To date, Dempsey said, the United States has conducted seven humanitarian air drop missions, distributing 636 bundles of food water medical supplies from the skies. The U.S. has also averaged about 60 reconnaissance sorties on a daily basis, and American warplanes have executed 89 targeted airstrikes against ISIS targets in Iraq.
Those effforts have “helped blunt” ISIS’ advance toward Erbil, the capital of Iraq’s semi-autonomous Kurdish region, and they were instrumental in helping Kurdish and Iraqi forces wrest a strategically important dam near Mosul from the insurgents’ grasp, Hagel said.

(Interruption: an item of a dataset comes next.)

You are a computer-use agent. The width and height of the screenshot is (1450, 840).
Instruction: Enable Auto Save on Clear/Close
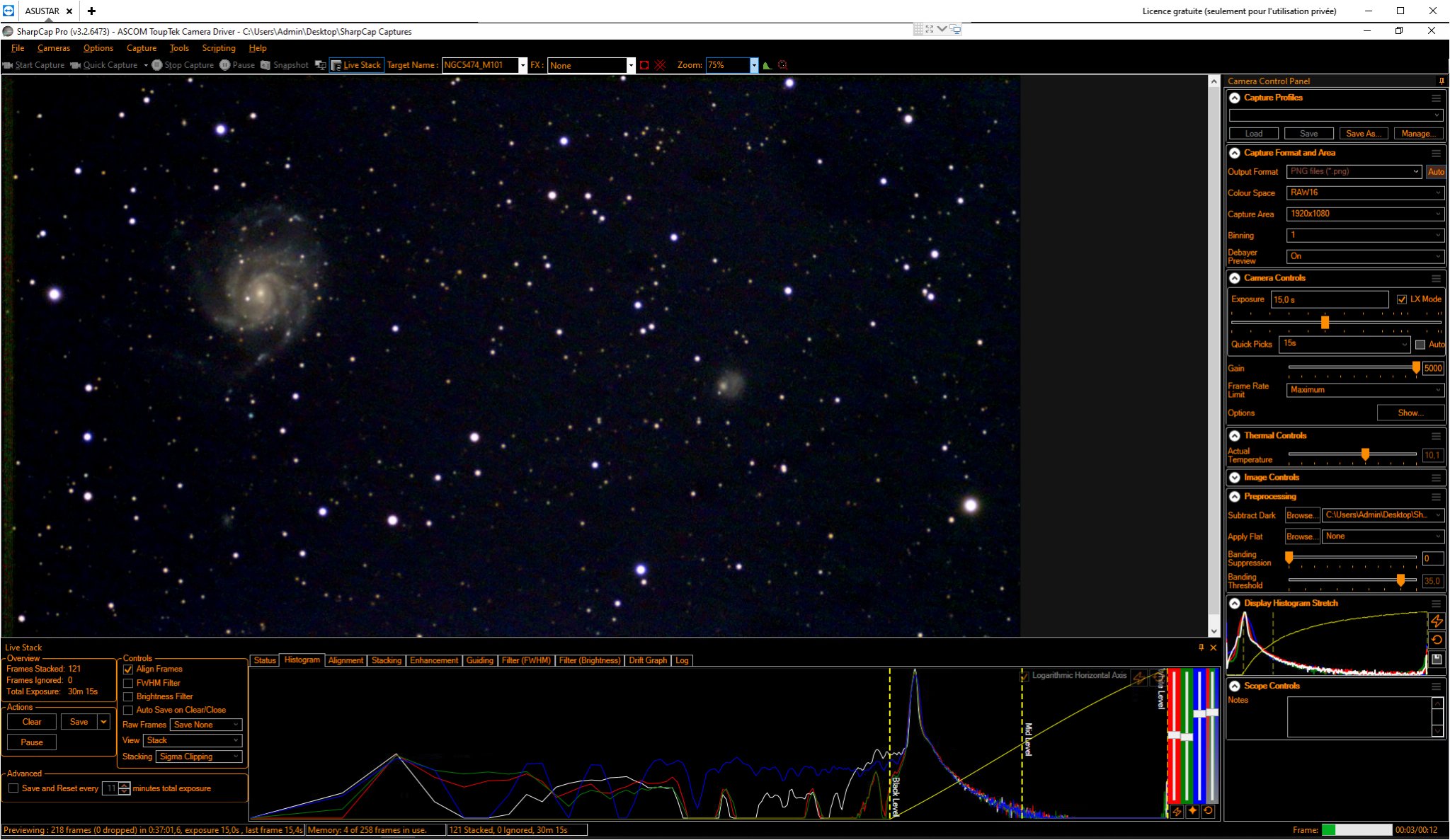(x=128, y=710)
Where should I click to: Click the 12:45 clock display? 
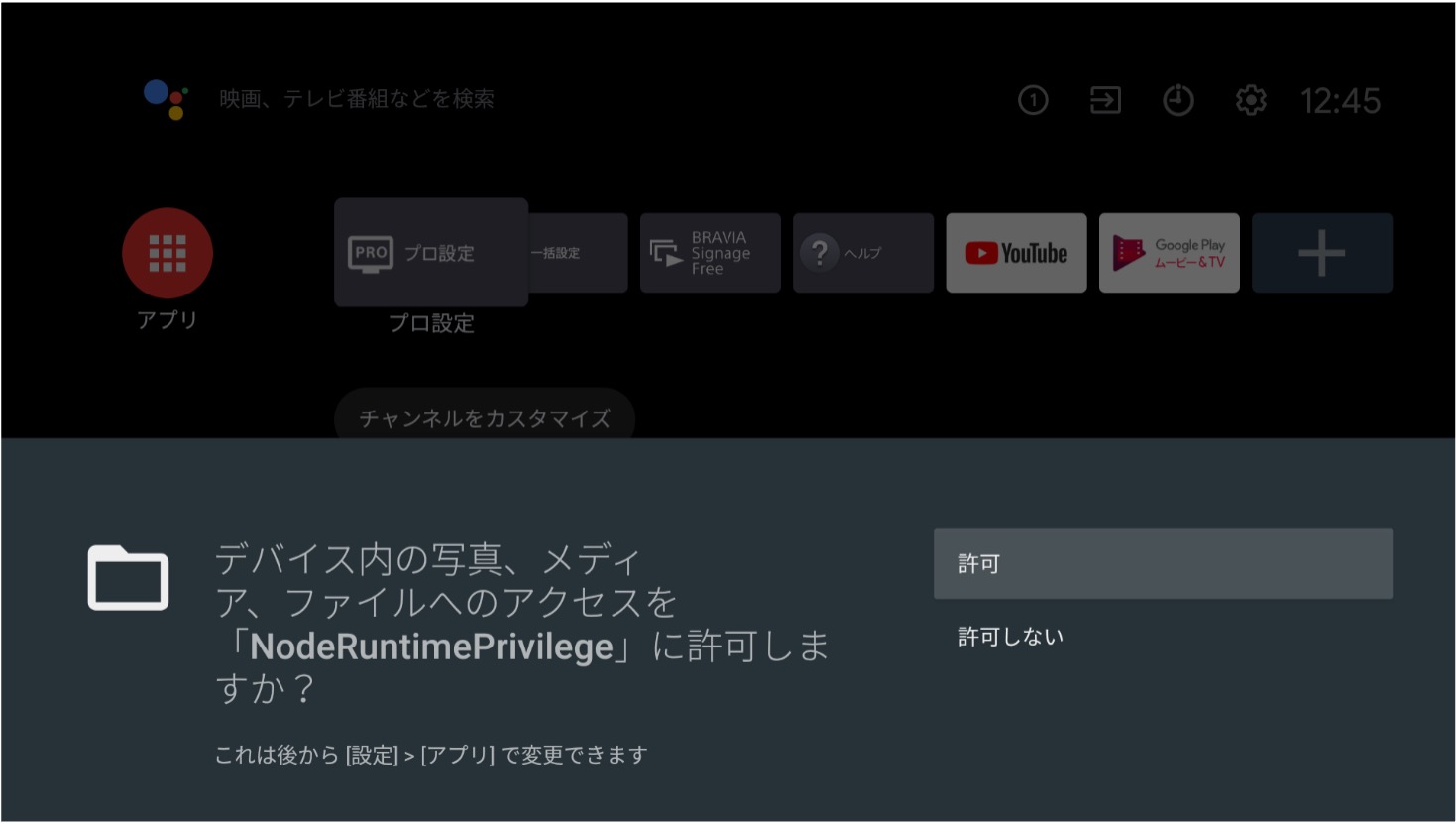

“Overall these operations have stalled [ISIS‘] momentum and enabled Iraqi and Kurdish forces to regain their footing and take the initiative,” Hagel said. “The U.S. will continue to support them, but addressing the threat posed by [ISIS] to the future of Iraq requires political reform.”
He commended the “peaceful transition of power” last week that saw former Iraqi Prime Minister Nouri al-Maliki step down and a rival take his place, urging the new leader to pursue an “inclusive” governing agenda.
Despite some signs of progress, Hagel warned that an “acute humanitarian crisis” persists in Iraq and Syria, where extremists have targeted thousands of religious minorities for conversion or execution.